How to feed China *without breaking global trade rules*

7 June 2013

FOR IMMEDIATE RELEASE

Contact: Jonathan Hepburn, Programme Manager on Agriculture
Tel. +41 22 917 87 56; jhepburn@ictsd.ch

(Geneva, 6 June 2013) China’s farm subsidies could be used to tackle domestic food insecurity and rural poverty without having a significant impact on world markets, a new study finds. Farm support could also be used to mitigate against environmental challenges.

Key findings of a new study, conducted by Dr. Ni Hongxing, Ministry of Agriculture of China, for the International Centre for Trade and Sustainable Development include:

  • Growing rural-urban inequalities are pushing China to boost agricultural support.
  • Farm support is shifting towards direct payments that minimize trade distortion.
  • Farm policies should incorporate natural resources safeguards.

“Food security means ensuring self-sufficiency of major crops, especially wheat, maize and rice,” observed Dr. Ni.

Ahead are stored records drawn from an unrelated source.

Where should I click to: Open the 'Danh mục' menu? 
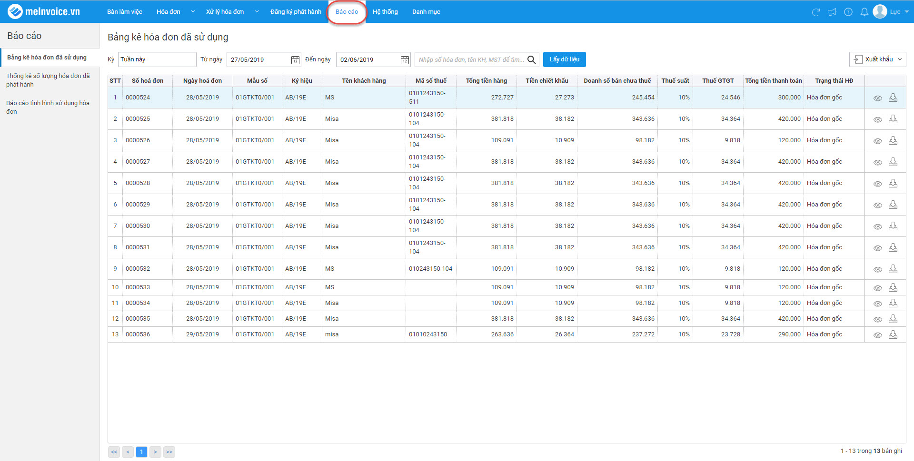(x=426, y=11)
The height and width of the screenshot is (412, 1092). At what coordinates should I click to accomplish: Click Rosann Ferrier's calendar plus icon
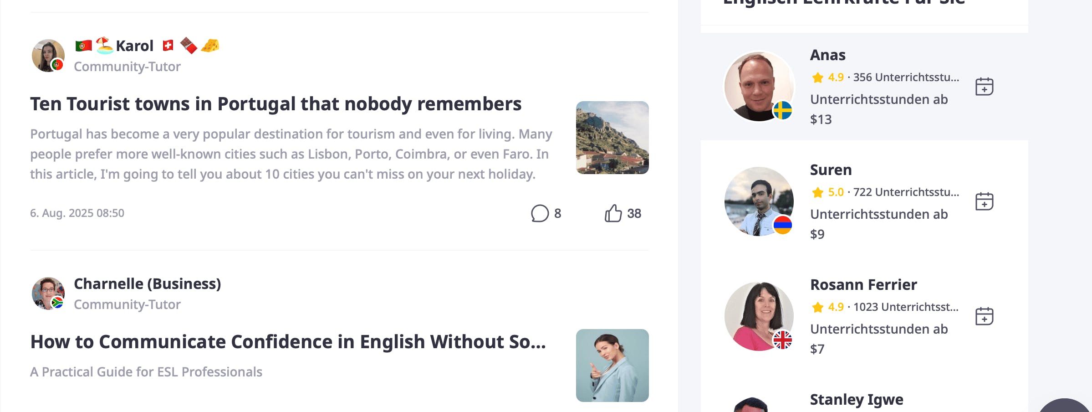[x=984, y=316]
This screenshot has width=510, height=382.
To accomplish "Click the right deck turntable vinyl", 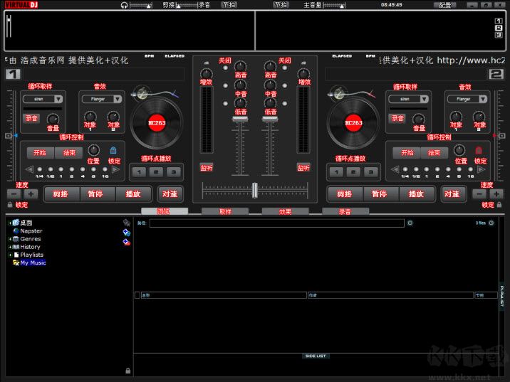I will click(x=352, y=122).
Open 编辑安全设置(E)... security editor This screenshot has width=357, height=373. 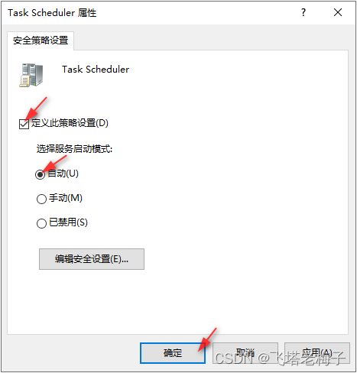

Feeding China’s huge population remains the biggest challenge of the agricultural sector. Despite the country’s rapid economic growth, the gap between rural and urban incomes continues to increase. In 2010, 97 percent of the poor lived in rural areas, where 670 million people relied on farming as the major source of livelihood. The same year, half of the household had no access to proper roads and many had no safe drinking water.

Following China’s accession to the WTO in 2001, “san nong,” or expenditures on rural development, have increased seven-fold, attracting the attention of the international community. According to Ni, China’s farm policies have secured a steady food supply, improved farmer incomes, while abiding by WTO rules.

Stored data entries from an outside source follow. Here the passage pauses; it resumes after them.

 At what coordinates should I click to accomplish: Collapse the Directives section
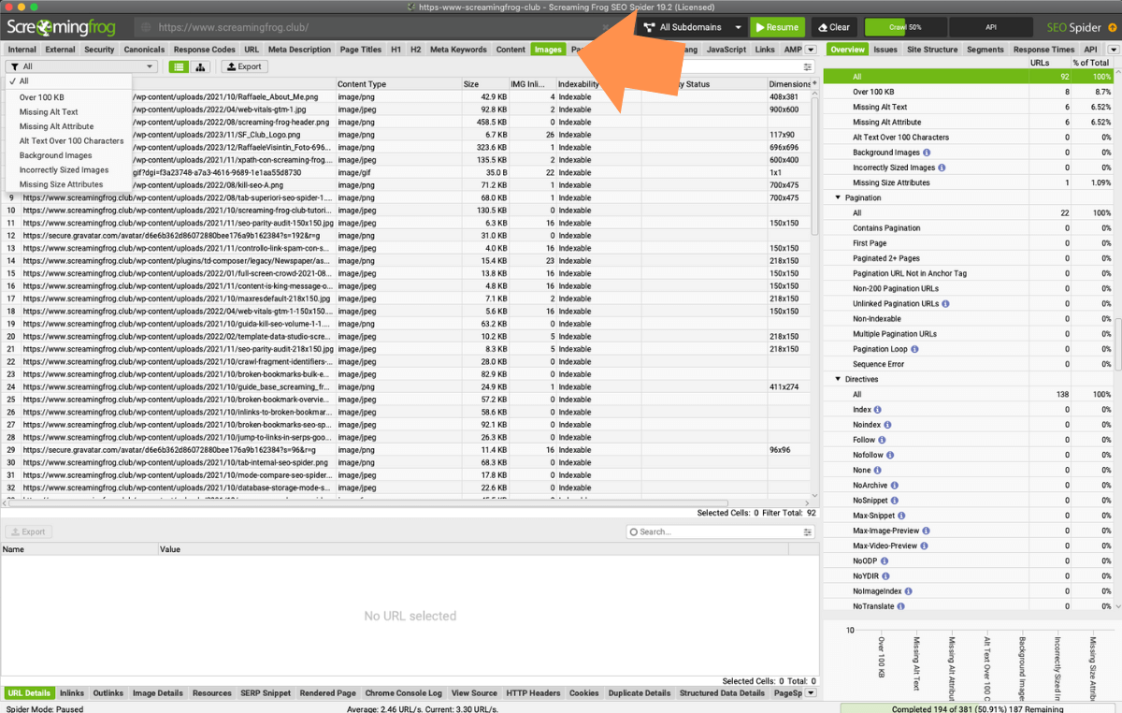(x=838, y=379)
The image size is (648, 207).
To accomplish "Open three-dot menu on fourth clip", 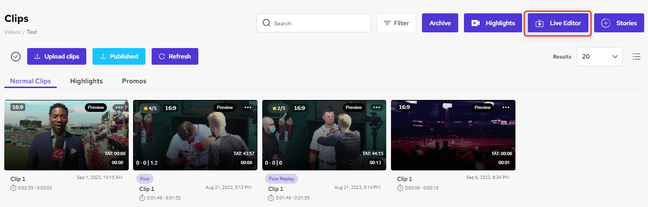I will tap(506, 108).
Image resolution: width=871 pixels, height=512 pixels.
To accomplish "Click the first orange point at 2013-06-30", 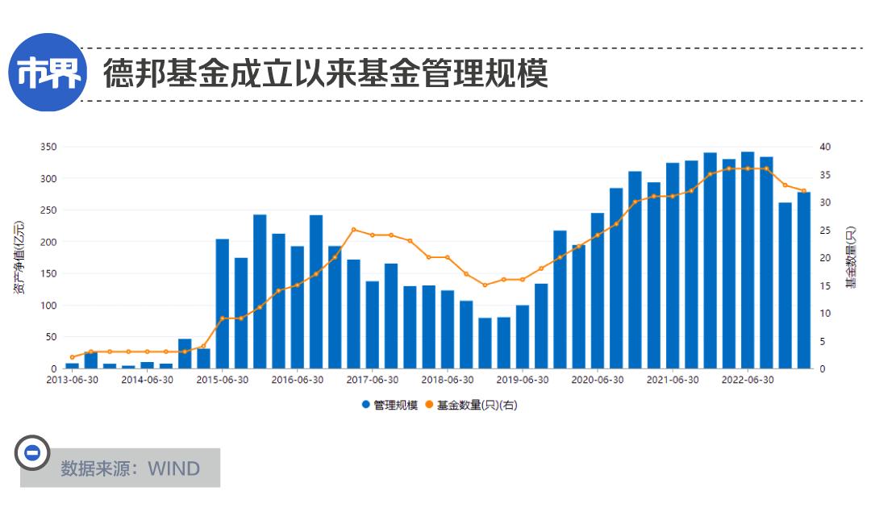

Dr. Ni notes that a shift of subsidies from price support to direct payments, preferred under WTO rules, is currently under way for grain. He added that Chinese policy could be “improved step by step”  under the rubric of WTO rules.

In the push to rapidly boost production, environmental  objectives are thought to have been neglected by the country’s farm policy.  Better targeted farm support mechanisms could help to safeguard natural resources and protect against overgrazing, deforestation and climate change, he added.

The study is online here: (http://www.ictsd.org/themes/agriculture/agricultural-domestic-support-and-sustainable-development-in-china)
Notes to editors:
1. The International Centre for Trade and Sustainable Development (ICTSD) is a nonpartisan think tank, based in Geneva, which - by empowering stakeholders in trade policy through information, networking, dialogue, well targeted research, and capacity building - seeks to influence the international trade system such that it advances the goal of sustainable development. www.ictsd.org
2. The World Trade Organization (WTO) is an organisation based in Geneva, Switzerland, which is responsible for liberalising and regulating international trade in goods, services and other areas. It has 159 Members.